» **ФРАГМЕНТ ДОКУМЕНТА**:

= = =

В честь дня рождения Оливье Черчилль приглашает его с женой на воскресный обед в Чартвелле. Вивьен Ли сражает Черчилля, и он дарит ей одну из своих картин; позднее кто-то им говорит, что больше Черчилль никогда никому картин не дарил. (У него зоркий глаз на хорошенькое личико: позднее за ужином, когда женщины выходят из комнаты, Черчилль поворачивается к Оливье и говорит: «Богом клянусь, ну и красотка!»)
После обеда Черчилль остается в доме, а его зять Кристофер Соумс показывает гостям ферму. По пути они слышат бычий рев, «стон мучительной боли и горя; он прижался головой к стене, закатив безумные глаза». Соумс объясняет, что единственный способ вытащить его наружу, чтобы почистить хлев, – это заманить его в другой на корову в период течки.
По возвращении в дом Оливье говорит Черчиллю, что волнуется за быка.

= = =

» **ИСХОДНЫЕ ДАННЫЕ**:
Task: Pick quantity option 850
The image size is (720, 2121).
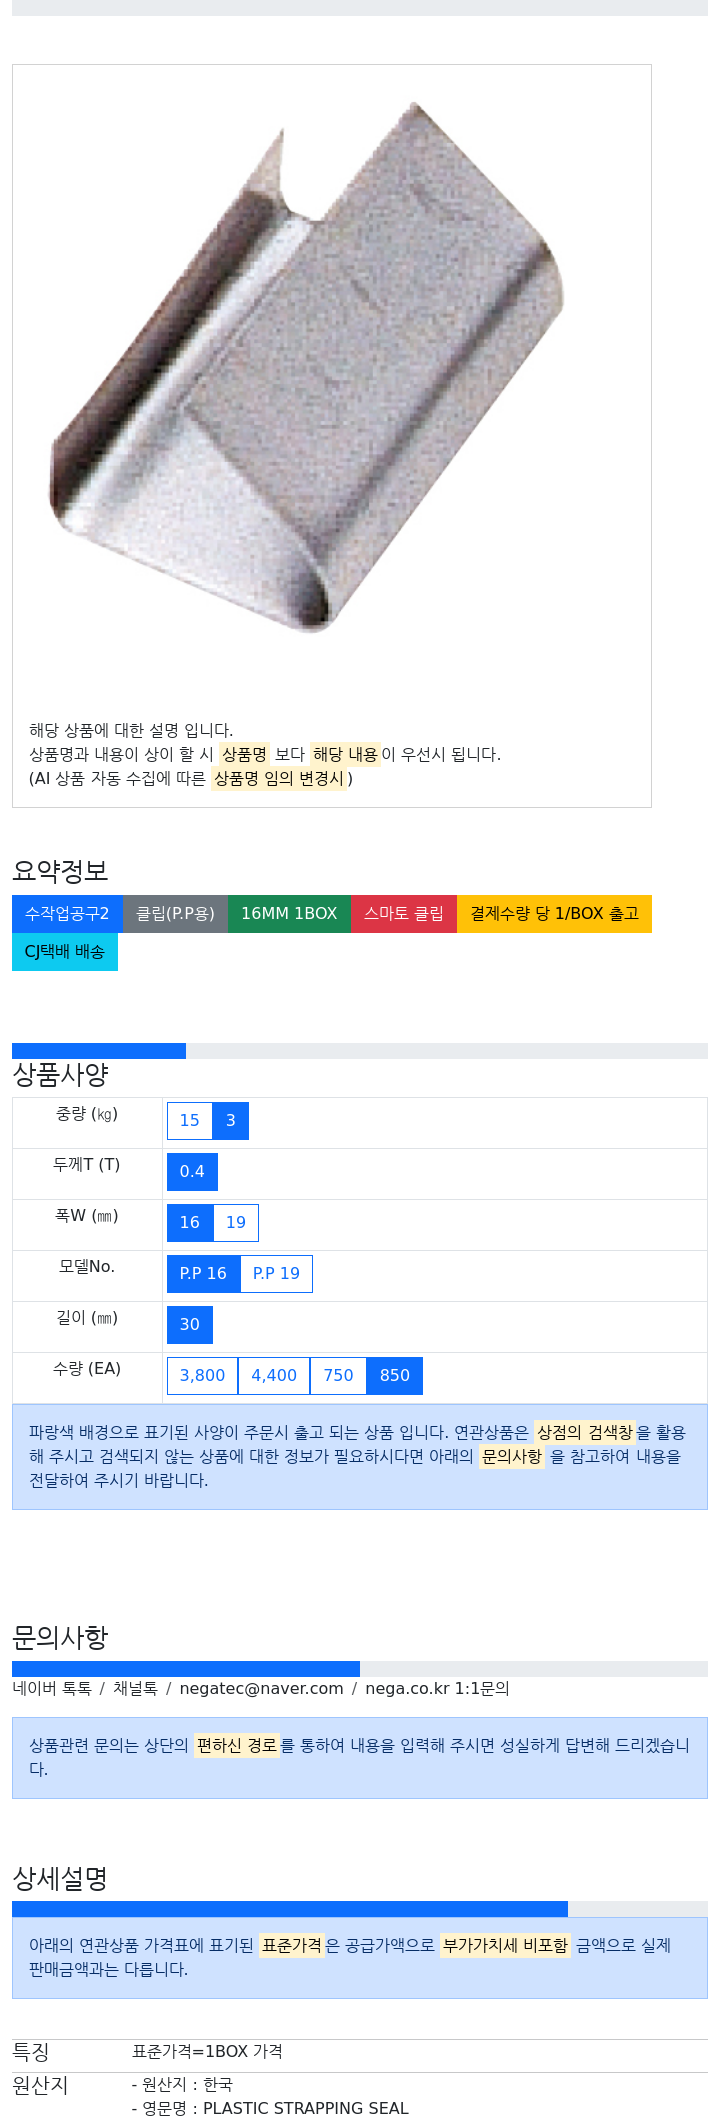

= = =

» **ЧТО НУЖНО СДЕЛАТЬ**: Как перевести на английский язык предложение «По возвращении в дом Оливье говорит Черчиллю, что волнуется за быка.» из фрагмента о визите Оливье в Чартвелл?

» **ОТВЕТ НА ЗАДАНИЕ**: On returning to the house, Olivier tells Churchill that he is worried about the bull.